# lowrance 5300 i gps global map



## Tad Pole (Aug 22, 2006)

does anyone have this unit? and if so do you have any problems with it loseing its position? ours does this frequently and we were wondering if anyone else has had any simialr problems?


----------



## hitechman (Feb 25, 2002)

I don't own one and never have, but......

If this is an older unit it may have the less sensitive chips, but on a boat that shouldn't matter (I assume you are using it on a boat).......

Unless it is covered by something (cabin top, dash, etc.)...then it should have an external antenna..........

If you have an external antenna, it may be a dirty plug (connector), faulty antenna, faulty cord, or virbrations breaking the connection at the plug.

Steve


----------



## Tad Pole (Aug 22, 2006)

no this unit is brand new last spring,it is mounted on the dash (yes boat)under the wind shield, at one time we thought that maybe there was glare from the windshield blinding it but it doesn't seam to matter if its sunny or not,we put it on the small boat to go blue gill fishing and it has no problems at all. small boat=14 ft smoker, big boat =24 ft cuddy

probly should have got a external antenae


----------



## hitechman (Feb 25, 2002)

I'm guessing an eternal antenna will fix your problem. Some of those bigger units were almost made for use with an external antenna anyhow. 

Something about that bigger boat seems to be blocking the signal at times.

Steve


----------



## sfw1960 (Apr 7, 2002)

It has in internal antennae , Steve - Most times it is due to the surrounding metal , or human body mass "blocking" the sat. recep.
You can try to save your WPs on a SD Card & see if a hard reset helps ( go to LOW website for details or PM me)

Robert


----------



## hitechman (Feb 25, 2002)

sfw1960 said:


> It has in internal antennae , Steve - Most times it is due to the surrounding metal , or human body mass "blocking" the sat. recep.
> You can try to save your WPs on a SD Card & see if a hard reset helps ( go to LOW website for details or PM me)
> 
> Robert


I know it has an internal antenna, but anything nearby (like you state "metal"--can also be electrical fields) will/can affect reception. That is why I suggested an external antenna mounted above and away from anything that might interfer.

As the OP stated.....it works fine in the smaller open boat. That indicates some kind of reception interference on the larger boat. 

Robert, I have to respectfully disagree with one portion of your suggestion: I see no need for a soft or hard reset, since the loss of reception is not similar in the different situations. That indicates it is a reception problem under a given set of circumstances--not duplicatable under different circumstances. To me that is an indication of an external environmental effect as opposed to an internal problem.

Something else to consider: There also might be an update to the operating software on the website.

One final suggestion.....*CALL LOWRANCE* and explain your problem to them and see what they have to say.

Steve


----------



## sfw1960 (Apr 7, 2002)

Right you are Stevie!! (Like usual!)
I was at the shop and kinda breezed thru it quickly...
UH , my bad.


----------



## qin45 (Oct 17, 2007)

is it?


----------



## Tad Pole (Aug 22, 2006)

thanks guys, thats all useful information.as it turns out we had the unit on the small boat yesterday fishing for perch.and the dang thing freaked out.first it started to (show that we were moving the lost position) took several minutes to reacquire position.this thing is awesome it works really good until it don't it any of that makes any sense to ya,dad says that he has had enough and he is going to take it back as it has a 1 yr warranty on it but that wont help if its something that WE are doing?

Thanks guys


----------

Source material:
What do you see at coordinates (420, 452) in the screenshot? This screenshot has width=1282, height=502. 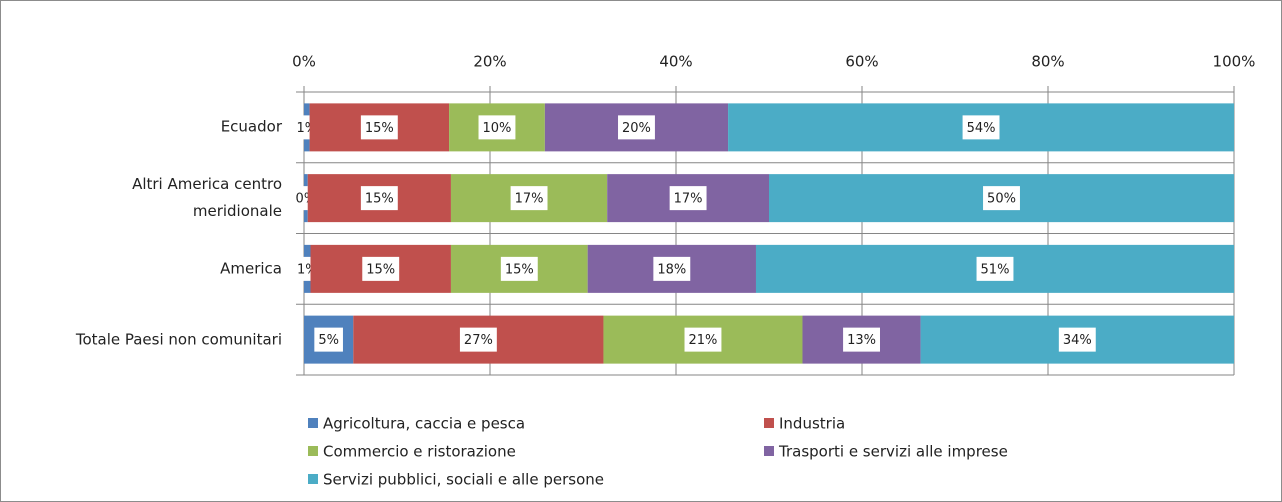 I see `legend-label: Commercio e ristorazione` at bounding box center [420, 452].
==
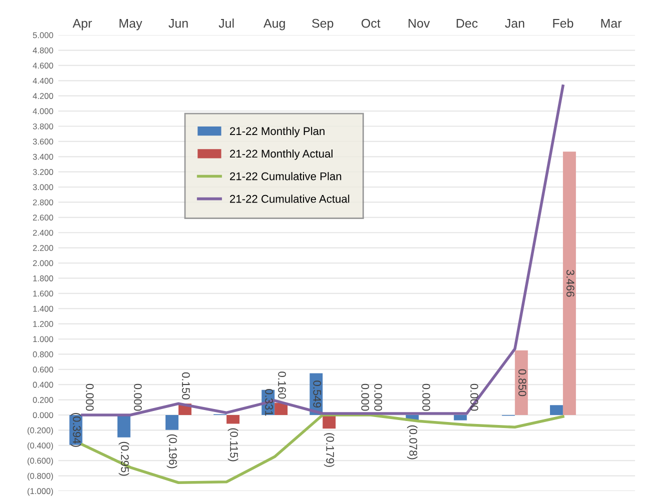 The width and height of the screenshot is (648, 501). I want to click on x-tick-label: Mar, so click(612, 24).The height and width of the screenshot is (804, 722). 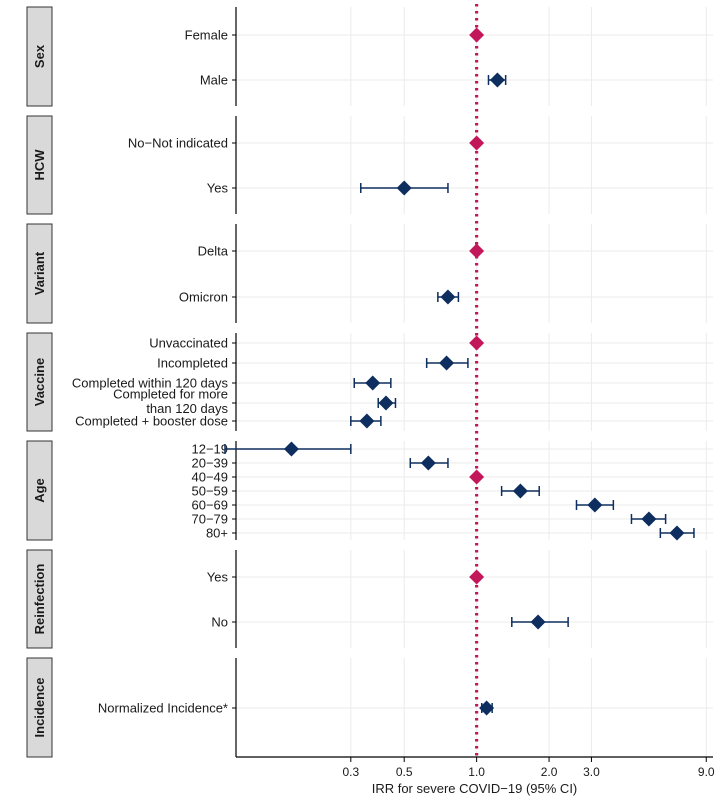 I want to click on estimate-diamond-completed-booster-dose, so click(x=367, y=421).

What you should do:
Reproduce word for word the part of the Lowrance GPS thread that begins with the words "# lowrance 5300" and ends with "any simialr problems?".

Result for this exercise:
# lowrance 5300 i gps global map



## Tad Pole (Aug 22, 2006)

does anyone have this unit? and if so do you have any problems with it loseing its position? ours does this frequently and we were wondering if anyone else has had any simialr problems?